▶ _Task to carry out_:
Copy the lines of the records below, beginning with the line containing "You are a computer-use" and continuing through the end of the records. Leave the pictures out of your copy.

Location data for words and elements
++++++++++

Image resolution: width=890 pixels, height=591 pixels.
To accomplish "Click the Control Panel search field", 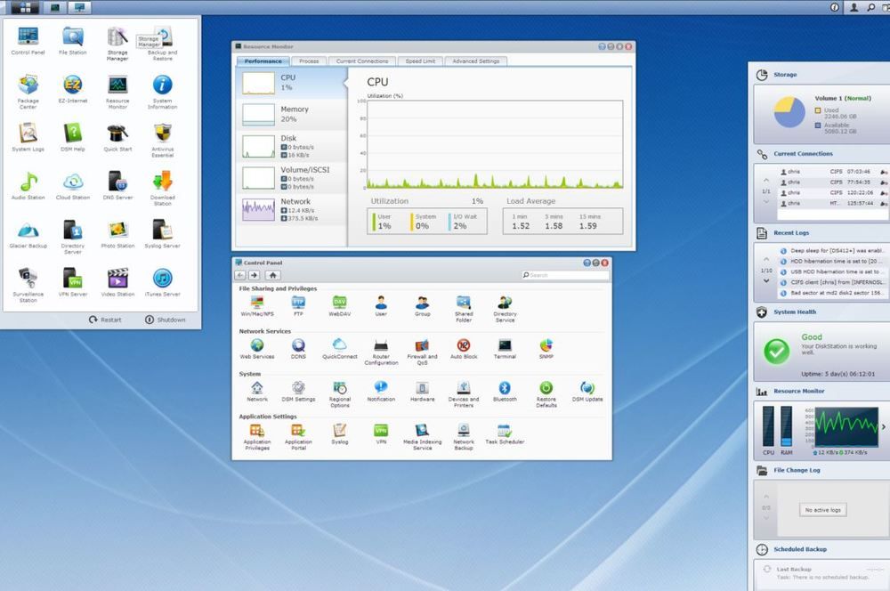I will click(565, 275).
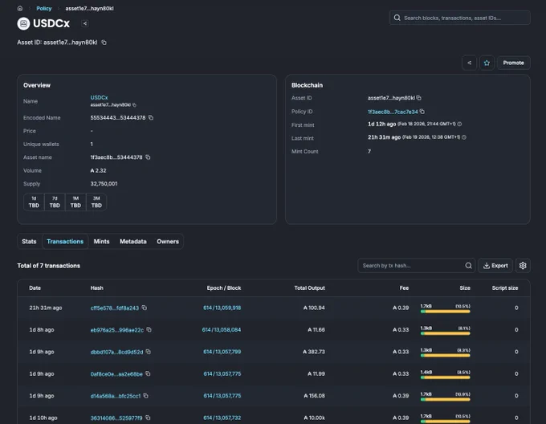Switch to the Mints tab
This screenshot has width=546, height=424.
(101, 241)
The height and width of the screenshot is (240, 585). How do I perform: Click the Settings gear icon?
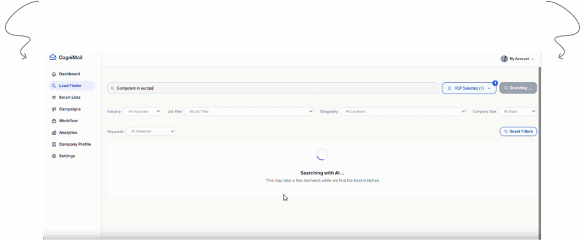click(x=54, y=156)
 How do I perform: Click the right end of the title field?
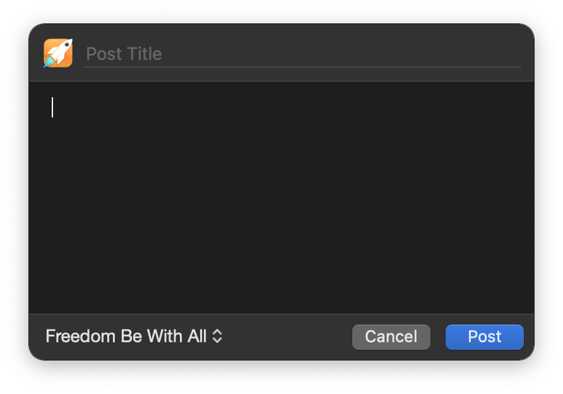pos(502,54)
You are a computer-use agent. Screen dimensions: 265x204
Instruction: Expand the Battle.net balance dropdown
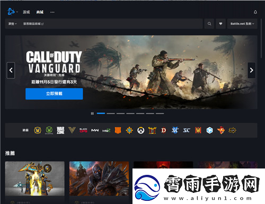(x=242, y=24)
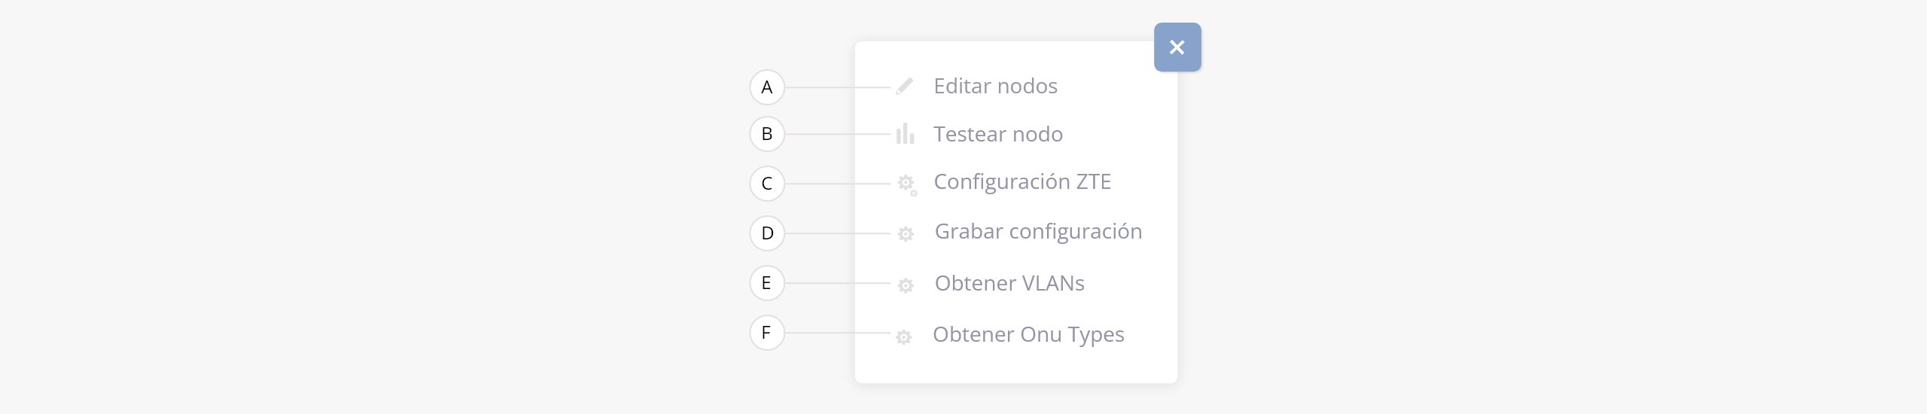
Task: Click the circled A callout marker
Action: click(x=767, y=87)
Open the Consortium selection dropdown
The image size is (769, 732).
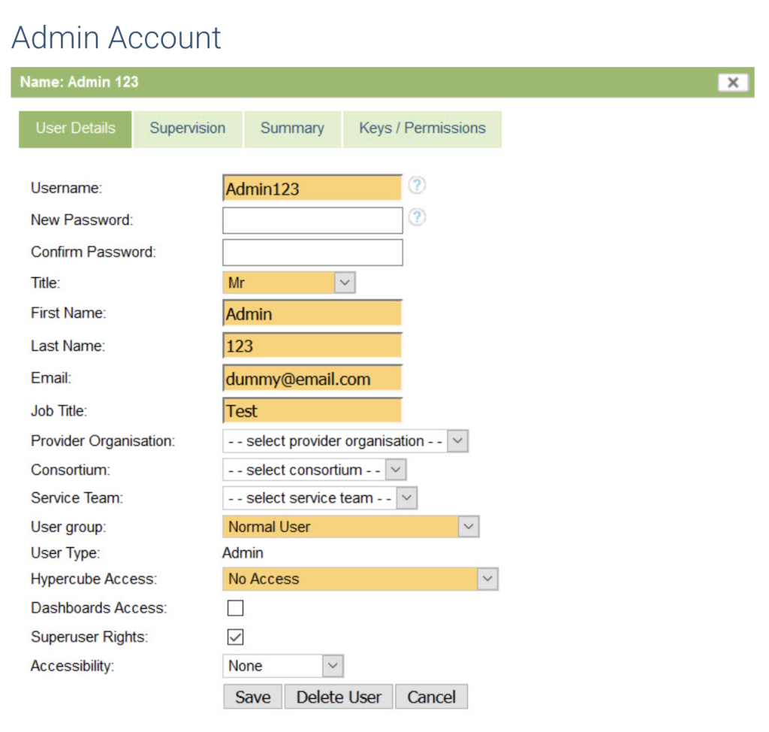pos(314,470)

++++++++++

▶ _Answer below_:
You are a computer-use agent. Screen dimensions: 265x204
Instruction: Expand the Battle.net balance dropdown
(x=242, y=24)
Task: Click the circled A callout marker
Action: click(x=767, y=87)
Open the Consortium selection dropdown
The image size is (769, 732).
pos(314,470)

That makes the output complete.